Fornecer webhooks para sistemas privados

Para limitar a exposição do seu sistema privado à Internet, você pode usar um proxy reverso para encaminhar webhooks da GitHub para seu sistema privado.

Neste artigo

Sobre a integração com sistemas privados via proxy reverso

Talvez você queira fornecer webhooks do GitHub para sistemas privados que não são diretamente acessíveis pela Internet, como sistemas de CI, ferramentas de gerenciamento de trabalho e aplicativos personalizados. Você pode usar um proxy reverso para receber cargas de webhook da de GitHub e entregá-las ao seu sistema privado.

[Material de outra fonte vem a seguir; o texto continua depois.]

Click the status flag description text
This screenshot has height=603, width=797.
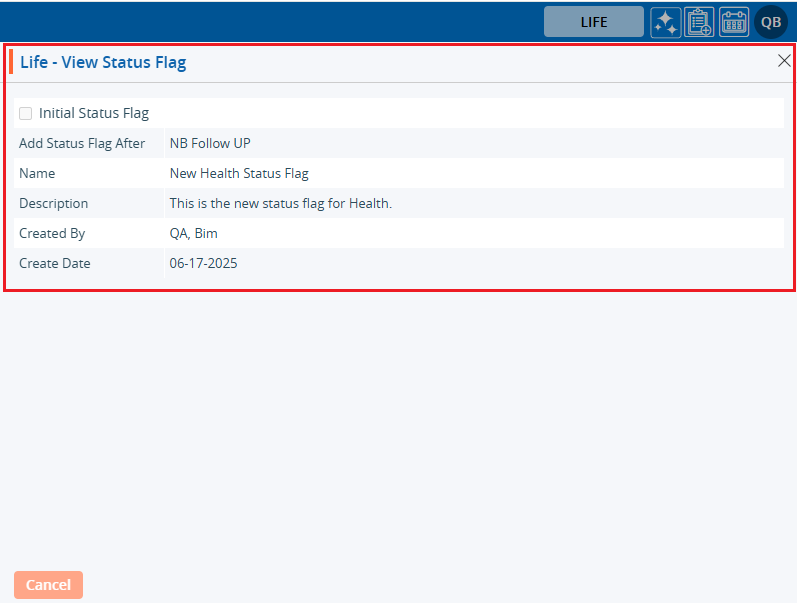[280, 203]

Um proxy reverso é um servidor da Web que fica entre um cliente e um aplicativo. O proxy reverso recebe solicitações do cliente e as encaminha ao aplicativo. Isso garante que não ocorra nenhuma comunicação direta entre os clientes na Internet e o aplicativo subjacente. Vários sistemas podem servir como proxy reverso, incluindo:

  • servidores Web, como o nginx
  • Gateways de API
  • redes de sobreposição gratuitas e de código aberto, como o OpenZiti
  • ferramentas comerciais de gerenciamento de entrada, como o ngrok
  • Ferramentas gratuitas de gerenciamento de entrada de código aberto, como o Zrok

A forma de configurar o proxy reverso varia de acordo com o sistema que você está usando.

Protegendo o tráfego para seu proxy reverso

Ao implantar um proxy reverso, você deve seguir todas as práticas recomendadas pelo seu provedor de proxy reverso para proteger o servidor proxy subjacente. Além disso, você deve seguir as etapas a seguir para garantir que apenas as solicitações da GitHub sejam encaminhadas ao seu aplicativo.

Limitação do tráfego de entrada para webhooks da GitHub

Você deve configurar seu proxy reverso para permitir apenas solicitações POST HTTPS do subconjunto de intervalos de IPs do GitHub que são usados para fornecer webhooks. Isso garante que seu proxy reverso não processe ou encaminhe outras solicitações.

O ponto de extremidade /meta retorna um objeto JSON que lista os intervalos de IPs do GitHub. Os intervalos de IPs usados para fornecer webhooks estão listados no elemento hooks.

Validação de cargas de webhooks

Se o seu webhook estiver configurado com um token secreto, o GitHub incluirá um hash criptográfico de cada carga útil do webhook. Você deve usar esse hash para validar a carga recebida do GitHub antes que qualquer medida seja tomada pelo seu sistema privado. Para obter mais informações, confira "Validação de entregas de webhooks".

Você pode implementar a validação de carga útil no proxy reverso ou no seu sistema privado.